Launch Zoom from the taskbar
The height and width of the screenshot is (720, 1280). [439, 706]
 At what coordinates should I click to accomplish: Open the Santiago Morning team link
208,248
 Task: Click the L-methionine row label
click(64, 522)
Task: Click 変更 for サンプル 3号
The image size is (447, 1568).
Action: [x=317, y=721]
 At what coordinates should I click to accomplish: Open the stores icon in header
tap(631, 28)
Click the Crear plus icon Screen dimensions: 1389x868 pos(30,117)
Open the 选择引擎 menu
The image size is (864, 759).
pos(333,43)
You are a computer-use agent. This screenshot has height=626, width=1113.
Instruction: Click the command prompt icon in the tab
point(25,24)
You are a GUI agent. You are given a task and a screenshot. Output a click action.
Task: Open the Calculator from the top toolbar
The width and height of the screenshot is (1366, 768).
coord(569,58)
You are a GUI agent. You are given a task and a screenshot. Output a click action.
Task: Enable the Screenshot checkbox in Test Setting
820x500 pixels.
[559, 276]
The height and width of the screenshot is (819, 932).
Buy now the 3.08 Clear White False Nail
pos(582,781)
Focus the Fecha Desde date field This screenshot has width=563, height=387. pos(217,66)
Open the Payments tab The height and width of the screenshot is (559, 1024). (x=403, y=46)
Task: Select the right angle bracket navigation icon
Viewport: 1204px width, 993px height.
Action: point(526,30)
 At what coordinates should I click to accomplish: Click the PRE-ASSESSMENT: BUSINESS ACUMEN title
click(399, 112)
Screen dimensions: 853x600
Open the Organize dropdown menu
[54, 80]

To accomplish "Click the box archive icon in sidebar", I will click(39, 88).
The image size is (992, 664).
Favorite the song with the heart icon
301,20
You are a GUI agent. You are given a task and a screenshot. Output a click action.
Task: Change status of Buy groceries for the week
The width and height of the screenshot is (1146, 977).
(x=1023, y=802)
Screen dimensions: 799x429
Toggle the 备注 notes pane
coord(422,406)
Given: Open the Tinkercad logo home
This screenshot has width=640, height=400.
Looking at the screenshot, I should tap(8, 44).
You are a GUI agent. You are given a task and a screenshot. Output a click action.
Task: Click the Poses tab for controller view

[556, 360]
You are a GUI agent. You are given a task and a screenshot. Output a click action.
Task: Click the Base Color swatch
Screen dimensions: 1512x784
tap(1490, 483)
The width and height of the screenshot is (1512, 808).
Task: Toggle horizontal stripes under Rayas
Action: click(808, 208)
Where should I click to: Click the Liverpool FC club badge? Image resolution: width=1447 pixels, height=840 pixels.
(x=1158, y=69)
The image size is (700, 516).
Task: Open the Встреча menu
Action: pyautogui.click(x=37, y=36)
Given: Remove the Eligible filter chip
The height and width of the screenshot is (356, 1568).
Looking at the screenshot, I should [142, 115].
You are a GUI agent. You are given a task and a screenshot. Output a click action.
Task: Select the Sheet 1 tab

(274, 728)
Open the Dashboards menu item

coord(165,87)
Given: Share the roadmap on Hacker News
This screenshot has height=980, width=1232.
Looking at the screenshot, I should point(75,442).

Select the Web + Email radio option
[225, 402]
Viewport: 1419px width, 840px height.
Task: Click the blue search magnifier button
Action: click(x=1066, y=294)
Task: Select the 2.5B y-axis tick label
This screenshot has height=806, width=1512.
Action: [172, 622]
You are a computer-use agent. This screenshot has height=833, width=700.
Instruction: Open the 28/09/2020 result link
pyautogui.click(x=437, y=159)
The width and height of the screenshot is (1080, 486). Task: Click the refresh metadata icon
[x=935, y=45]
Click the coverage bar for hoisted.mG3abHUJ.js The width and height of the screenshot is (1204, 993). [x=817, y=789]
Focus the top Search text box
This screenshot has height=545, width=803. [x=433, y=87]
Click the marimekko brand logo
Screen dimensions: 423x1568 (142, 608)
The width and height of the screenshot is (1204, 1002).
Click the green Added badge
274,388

Activity.
Give the number of lines above containing the word "computer", with no other text.

Reply.
2